In the entries that follow, the lines from the one with "1680x908 pixels." through the one with "Given: Open the 小程序发货信息管理服务 link" are the ones to write out, exactly and with both ends included. Nothing else should appear.

Collected data entries:
________________________________________

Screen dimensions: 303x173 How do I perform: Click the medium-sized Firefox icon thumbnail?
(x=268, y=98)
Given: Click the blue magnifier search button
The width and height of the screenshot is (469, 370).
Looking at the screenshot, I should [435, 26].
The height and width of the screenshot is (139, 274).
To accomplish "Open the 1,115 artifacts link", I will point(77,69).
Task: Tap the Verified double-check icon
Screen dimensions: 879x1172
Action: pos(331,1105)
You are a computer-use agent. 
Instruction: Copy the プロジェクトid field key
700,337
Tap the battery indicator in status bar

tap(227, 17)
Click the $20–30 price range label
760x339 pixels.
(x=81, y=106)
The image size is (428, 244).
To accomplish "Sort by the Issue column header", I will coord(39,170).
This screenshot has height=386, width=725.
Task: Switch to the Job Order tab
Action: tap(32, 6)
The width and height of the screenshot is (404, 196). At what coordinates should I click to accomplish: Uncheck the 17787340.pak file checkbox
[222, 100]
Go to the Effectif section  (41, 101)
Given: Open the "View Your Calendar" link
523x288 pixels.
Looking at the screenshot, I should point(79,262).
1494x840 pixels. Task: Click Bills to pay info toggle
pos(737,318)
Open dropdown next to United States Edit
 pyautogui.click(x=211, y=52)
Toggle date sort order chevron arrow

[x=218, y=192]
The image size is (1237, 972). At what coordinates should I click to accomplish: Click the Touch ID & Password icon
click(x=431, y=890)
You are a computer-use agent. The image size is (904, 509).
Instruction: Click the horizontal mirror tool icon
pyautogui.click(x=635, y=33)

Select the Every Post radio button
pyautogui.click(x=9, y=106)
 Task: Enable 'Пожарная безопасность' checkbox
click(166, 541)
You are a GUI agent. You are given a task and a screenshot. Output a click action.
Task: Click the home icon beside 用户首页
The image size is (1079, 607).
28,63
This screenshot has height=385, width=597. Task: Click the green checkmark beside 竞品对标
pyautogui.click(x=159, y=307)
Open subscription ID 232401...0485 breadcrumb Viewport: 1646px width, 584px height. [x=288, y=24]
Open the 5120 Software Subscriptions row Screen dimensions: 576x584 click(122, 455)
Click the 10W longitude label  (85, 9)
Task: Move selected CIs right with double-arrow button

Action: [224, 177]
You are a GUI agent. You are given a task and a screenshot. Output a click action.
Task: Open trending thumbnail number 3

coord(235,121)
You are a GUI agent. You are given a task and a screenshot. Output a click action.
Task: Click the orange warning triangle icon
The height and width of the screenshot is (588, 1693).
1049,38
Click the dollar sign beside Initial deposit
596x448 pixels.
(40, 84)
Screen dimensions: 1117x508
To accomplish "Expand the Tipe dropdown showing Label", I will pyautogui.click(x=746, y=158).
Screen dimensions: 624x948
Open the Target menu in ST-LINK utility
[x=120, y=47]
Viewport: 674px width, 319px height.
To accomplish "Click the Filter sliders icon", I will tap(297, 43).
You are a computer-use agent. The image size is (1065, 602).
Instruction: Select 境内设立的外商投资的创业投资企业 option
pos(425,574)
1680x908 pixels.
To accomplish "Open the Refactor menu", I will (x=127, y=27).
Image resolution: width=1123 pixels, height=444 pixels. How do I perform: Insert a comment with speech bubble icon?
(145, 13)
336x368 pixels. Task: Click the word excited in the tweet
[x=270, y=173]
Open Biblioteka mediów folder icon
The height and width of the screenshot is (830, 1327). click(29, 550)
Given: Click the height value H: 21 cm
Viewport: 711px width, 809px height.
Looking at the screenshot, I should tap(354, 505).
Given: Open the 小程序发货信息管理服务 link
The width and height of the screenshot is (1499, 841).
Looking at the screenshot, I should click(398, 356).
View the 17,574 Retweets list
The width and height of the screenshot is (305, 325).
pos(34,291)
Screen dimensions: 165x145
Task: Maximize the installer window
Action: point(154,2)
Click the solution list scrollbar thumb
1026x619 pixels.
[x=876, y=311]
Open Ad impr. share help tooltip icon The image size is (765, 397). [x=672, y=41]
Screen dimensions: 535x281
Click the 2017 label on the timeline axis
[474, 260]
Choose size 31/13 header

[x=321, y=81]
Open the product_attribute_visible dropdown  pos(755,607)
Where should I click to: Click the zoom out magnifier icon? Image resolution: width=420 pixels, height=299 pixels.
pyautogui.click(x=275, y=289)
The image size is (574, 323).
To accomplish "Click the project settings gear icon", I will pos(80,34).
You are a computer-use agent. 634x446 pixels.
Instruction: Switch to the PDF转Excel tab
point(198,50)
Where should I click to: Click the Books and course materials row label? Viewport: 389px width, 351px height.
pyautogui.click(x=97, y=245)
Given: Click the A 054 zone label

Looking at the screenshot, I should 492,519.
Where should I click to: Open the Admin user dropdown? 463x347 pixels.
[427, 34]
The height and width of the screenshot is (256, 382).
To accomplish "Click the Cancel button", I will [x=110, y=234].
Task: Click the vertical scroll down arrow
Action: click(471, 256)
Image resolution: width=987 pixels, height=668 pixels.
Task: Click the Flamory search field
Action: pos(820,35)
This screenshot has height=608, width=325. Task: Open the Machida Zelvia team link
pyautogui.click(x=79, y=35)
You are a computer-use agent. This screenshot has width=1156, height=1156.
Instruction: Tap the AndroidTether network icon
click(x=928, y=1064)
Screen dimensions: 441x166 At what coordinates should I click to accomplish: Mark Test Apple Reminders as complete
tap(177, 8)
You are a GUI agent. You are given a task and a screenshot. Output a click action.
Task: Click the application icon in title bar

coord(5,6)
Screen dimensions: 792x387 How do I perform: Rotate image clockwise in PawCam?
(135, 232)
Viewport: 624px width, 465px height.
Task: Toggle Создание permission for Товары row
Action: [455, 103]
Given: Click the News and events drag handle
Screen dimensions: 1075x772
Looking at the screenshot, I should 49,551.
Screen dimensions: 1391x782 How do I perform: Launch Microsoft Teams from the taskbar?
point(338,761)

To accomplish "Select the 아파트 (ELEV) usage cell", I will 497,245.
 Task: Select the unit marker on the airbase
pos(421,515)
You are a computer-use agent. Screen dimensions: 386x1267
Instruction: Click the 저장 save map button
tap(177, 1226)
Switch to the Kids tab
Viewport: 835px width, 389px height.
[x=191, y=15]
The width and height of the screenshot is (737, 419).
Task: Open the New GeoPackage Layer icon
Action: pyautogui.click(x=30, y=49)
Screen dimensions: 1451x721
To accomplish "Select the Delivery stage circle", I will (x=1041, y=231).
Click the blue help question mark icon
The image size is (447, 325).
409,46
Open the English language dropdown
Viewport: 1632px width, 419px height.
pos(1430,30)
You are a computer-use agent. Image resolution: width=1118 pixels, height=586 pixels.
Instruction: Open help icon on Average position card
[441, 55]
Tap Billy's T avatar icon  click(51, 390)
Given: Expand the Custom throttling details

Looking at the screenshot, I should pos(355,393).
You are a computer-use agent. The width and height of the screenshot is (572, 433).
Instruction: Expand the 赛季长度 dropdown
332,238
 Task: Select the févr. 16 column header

________________________________________

• **THE ANSWER**
1680x908 pixels.
To accomplish "Open the Refactor menu", I will (x=127, y=27).
Image resolution: width=1123 pixels, height=444 pixels. How do I perform: Insert a comment with speech bubble icon?
(145, 13)
336x368 pixels. Task: Click the word excited in the tweet
[x=270, y=173]
Open Biblioteka mediów folder icon
The height and width of the screenshot is (830, 1327). click(29, 550)
Given: Click the height value H: 21 cm
Viewport: 711px width, 809px height.
Looking at the screenshot, I should tap(354, 505).
Given: Open the 小程序发货信息管理服务 link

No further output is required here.